Takara

Premix Ex Taq^™ (Probe qPCR)

应用Smart Cycler II System的操作方法

1. 按下列组份配制PCR反应液（反应液配制请在冰上进行）。

试剂	使用量	终浓度
Premix Ex Taq（Probe qPCR）（2X）	12.5 μl	1X
PCR Forward Primer（10 μM）	0.5 μl	0.2 μM^*1
PCR Reverse Primer（10 μM）	0.5 μl	0.2 μM^*1
Probe	1.0 μl	^*2
DNA模板	2.0 μl	^*3
dH2O（灭菌水）	8.5 μl
Total	25.0 μl

*1 通常引物终浓度为0.2 μM可以得到较好结果。反应性能较差时，可以在0.1-1.0 μM范围内调整引物浓度。
*2 使用的探针浓度，与使用的Real Time PCR扩增仪、探针种类、荧光标记物质种类有关，实际使用时请参照仪器说明书，或各荧光探针的具体使用要求进行。使用Smart Cycler System/Smart Cycler II System时，通常在0.1-0.5 μM范围内调整终浓度。
*3 DNA模板的添加量通常在100 ng以下。

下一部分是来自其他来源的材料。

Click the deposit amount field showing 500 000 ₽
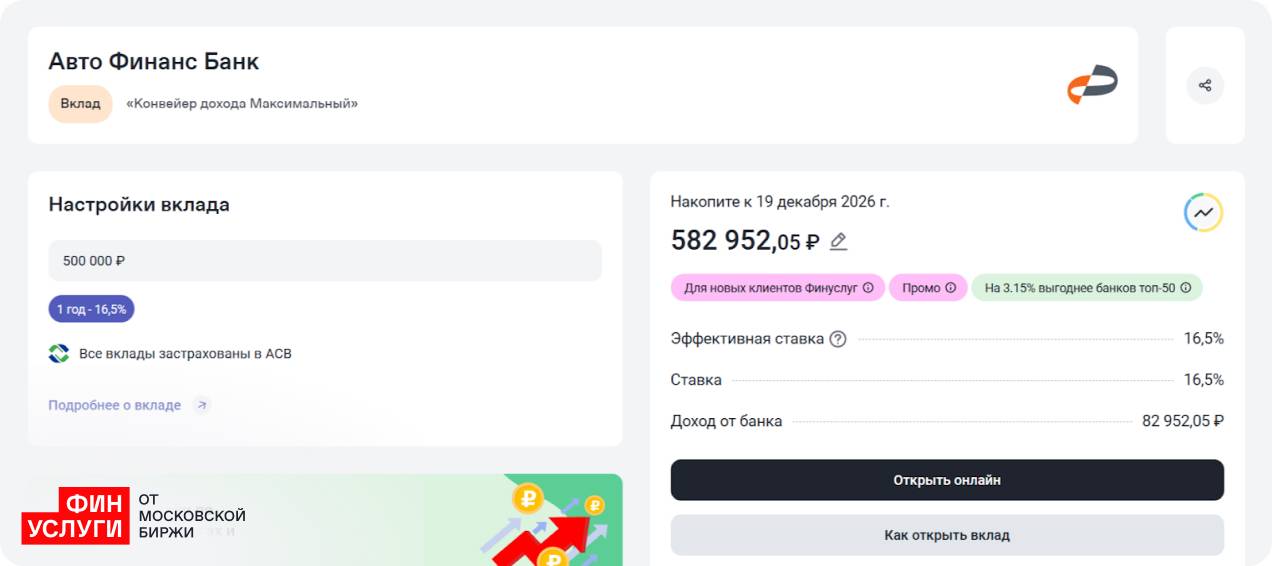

因不同种类的DNA模板中含有的靶基因的拷贝数不同，必要时可进行梯度稀释，确定理想的DNA模板添加量。
如果欲使用本制品进行2 Step RT-PCR反应的第二步PCR扩增反应，第一步的RT反应液作为DNA模板时的添加量不要超过PCR反应液总体积的10%。

2. 进行Real Time PCR反应。

PCR反应管请用离心机轻轻离心后放入Smart Cycler II System中进行Real Time PCR反应。建议采用下列图表显示的两步法PCR反应程序，如果该程序得不到良好的实验结果时，再进行PCR条件的优化。有关PCR的具体反应条件请参照「PCR反应条件概述」。

	两步法PCR扩增标准程序：
	Stage 1：预变性
	Hold
	95℃ 30秒
	Stage 2：PCR反应
	Repeat：40
	95℃ 5秒
	60℃ 20秒

◆特别提示：
本制品中使用的TaKaRa Ex Taq HS是利用抗Taq抗体的Hot Start用DNA聚合酶，与其他公司的化学修饰型Hot Start用DNA聚合酶相比，不需要PCR反应前的95℃、5-15分钟的酶的活性化反应。如果高温处理时间过长，会使酶的活性下降，其PCR的扩增效率、定量准确度等都会受到影响。如果在PCR反应前进行模板的预变性，通常设定为95℃、30秒。

3. 实验结果分析。

反应结束后确认Real Time PCR的扩增曲线，进行PCR定量时制作标准曲线等。分析方法参见仪器的操作手册。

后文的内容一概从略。